-- Work instructions --
Output the entries below exactly, from the first line to the line holding "Task: Click the Wochenbeginn spinner arrows", both included.

[Excerpts from a dataset]
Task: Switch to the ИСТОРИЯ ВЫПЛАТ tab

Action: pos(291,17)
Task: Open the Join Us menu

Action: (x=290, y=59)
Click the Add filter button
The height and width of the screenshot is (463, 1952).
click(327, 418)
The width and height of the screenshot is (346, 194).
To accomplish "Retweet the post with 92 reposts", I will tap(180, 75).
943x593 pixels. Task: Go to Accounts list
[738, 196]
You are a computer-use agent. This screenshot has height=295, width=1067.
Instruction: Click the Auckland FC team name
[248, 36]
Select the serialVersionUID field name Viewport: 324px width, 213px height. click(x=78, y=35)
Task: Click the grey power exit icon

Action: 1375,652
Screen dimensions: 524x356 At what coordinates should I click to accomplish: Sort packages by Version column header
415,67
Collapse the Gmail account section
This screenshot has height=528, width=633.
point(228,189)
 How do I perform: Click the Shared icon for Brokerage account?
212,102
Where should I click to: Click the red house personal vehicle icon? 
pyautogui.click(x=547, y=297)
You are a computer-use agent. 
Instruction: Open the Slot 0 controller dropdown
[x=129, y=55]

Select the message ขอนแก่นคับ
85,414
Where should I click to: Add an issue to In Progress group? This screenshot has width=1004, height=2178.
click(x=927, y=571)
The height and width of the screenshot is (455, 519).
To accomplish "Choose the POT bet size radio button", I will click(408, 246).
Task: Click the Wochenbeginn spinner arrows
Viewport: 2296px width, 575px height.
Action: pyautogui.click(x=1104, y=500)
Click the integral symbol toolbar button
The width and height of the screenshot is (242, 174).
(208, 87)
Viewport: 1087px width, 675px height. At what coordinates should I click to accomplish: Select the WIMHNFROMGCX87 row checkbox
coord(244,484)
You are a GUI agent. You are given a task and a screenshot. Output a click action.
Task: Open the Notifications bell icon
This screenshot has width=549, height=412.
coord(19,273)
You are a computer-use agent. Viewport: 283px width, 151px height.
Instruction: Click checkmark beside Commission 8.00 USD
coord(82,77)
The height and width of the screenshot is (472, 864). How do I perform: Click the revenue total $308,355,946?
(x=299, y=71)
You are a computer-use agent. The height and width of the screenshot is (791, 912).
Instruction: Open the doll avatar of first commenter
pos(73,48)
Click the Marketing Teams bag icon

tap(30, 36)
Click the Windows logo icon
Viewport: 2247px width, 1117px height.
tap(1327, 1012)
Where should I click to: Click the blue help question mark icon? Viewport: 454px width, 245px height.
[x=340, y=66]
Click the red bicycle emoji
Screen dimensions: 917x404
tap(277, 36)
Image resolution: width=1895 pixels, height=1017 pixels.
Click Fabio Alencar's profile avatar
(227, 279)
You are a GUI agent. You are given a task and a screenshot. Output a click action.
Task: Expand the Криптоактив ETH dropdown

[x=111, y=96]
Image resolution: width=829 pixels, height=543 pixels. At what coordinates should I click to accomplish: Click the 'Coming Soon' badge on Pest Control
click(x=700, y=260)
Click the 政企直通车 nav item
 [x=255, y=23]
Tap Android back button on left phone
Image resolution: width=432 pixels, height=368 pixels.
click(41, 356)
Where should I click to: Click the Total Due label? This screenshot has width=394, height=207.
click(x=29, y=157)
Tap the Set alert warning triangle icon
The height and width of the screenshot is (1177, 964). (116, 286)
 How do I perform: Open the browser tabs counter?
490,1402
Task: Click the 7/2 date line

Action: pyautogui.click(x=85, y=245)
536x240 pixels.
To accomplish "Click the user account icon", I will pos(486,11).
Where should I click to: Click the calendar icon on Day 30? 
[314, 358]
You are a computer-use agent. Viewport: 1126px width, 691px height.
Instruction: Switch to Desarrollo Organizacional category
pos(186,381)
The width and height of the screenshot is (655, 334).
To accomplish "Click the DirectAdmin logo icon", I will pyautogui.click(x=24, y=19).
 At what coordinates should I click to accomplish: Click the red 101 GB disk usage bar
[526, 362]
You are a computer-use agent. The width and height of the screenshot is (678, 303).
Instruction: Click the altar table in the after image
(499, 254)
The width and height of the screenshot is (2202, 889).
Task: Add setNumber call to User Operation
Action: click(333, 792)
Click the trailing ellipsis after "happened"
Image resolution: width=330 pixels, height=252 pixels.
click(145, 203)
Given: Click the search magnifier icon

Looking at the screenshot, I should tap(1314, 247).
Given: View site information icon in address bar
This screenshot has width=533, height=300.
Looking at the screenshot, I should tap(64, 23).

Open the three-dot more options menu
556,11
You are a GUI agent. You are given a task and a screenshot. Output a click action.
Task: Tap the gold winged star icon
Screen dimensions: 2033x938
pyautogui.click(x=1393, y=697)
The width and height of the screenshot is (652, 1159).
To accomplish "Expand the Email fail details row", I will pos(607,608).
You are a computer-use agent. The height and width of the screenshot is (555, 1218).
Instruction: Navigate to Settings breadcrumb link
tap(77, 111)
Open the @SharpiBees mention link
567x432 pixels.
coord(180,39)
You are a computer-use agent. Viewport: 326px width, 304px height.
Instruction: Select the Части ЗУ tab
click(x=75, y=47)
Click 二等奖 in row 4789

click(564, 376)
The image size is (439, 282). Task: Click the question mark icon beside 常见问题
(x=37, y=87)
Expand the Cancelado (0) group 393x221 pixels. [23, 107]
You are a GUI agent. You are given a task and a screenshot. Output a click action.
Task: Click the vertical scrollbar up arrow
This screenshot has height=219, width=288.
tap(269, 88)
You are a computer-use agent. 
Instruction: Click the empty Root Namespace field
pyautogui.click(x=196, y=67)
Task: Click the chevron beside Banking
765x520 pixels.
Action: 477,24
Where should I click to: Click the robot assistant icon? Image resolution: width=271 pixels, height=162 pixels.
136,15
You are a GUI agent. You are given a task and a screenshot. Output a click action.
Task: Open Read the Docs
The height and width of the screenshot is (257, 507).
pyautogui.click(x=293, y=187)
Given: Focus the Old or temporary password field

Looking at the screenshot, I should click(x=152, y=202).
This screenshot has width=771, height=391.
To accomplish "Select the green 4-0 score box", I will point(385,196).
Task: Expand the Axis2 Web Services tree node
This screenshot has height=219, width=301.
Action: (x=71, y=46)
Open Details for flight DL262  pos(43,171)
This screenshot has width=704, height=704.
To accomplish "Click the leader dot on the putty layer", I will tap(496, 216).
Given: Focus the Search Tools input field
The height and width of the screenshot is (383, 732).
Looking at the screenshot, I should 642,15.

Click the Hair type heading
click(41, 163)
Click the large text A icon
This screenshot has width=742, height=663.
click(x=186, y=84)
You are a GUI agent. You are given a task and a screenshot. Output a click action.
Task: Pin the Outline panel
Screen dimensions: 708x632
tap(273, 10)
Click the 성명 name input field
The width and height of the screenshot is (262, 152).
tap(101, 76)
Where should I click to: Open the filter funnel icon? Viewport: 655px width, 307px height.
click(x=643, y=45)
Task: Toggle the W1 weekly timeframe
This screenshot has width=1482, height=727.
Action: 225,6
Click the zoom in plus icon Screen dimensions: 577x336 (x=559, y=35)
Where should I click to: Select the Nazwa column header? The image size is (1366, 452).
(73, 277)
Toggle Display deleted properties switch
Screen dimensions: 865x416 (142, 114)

-- Result for this task --
Task: Switch to the ИСТОРИЯ ВЫПЛАТ tab

Action: pos(291,17)
Task: Open the Join Us menu

Action: (x=290, y=59)
Click the Add filter button
The height and width of the screenshot is (463, 1952).
click(327, 418)
The width and height of the screenshot is (346, 194).
To accomplish "Retweet the post with 92 reposts", I will tap(180, 75).
943x593 pixels. Task: Go to Accounts list
[738, 196]
You are a computer-use agent. This screenshot has height=295, width=1067.
Instruction: Click the Auckland FC team name
[248, 36]
Select the serialVersionUID field name Viewport: 324px width, 213px height. click(x=78, y=35)
Task: Click the grey power exit icon

Action: 1375,652
Screen dimensions: 524x356 At what coordinates should I click to accomplish: Sort packages by Version column header
415,67
Collapse the Gmail account section
This screenshot has height=528, width=633.
point(228,189)
 How do I perform: Click the Shared icon for Brokerage account?
212,102
Where should I click to: Click the red house personal vehicle icon? 
pyautogui.click(x=547, y=297)
You are a computer-use agent. 
Instruction: Open the Slot 0 controller dropdown
[x=129, y=55]

Select the message ขอนแก่นคับ
85,414
Where should I click to: Add an issue to In Progress group? This screenshot has width=1004, height=2178.
click(x=927, y=571)
The height and width of the screenshot is (455, 519).
To accomplish "Choose the POT bet size radio button", I will click(408, 246).
Task: Click the Wochenbeginn spinner arrows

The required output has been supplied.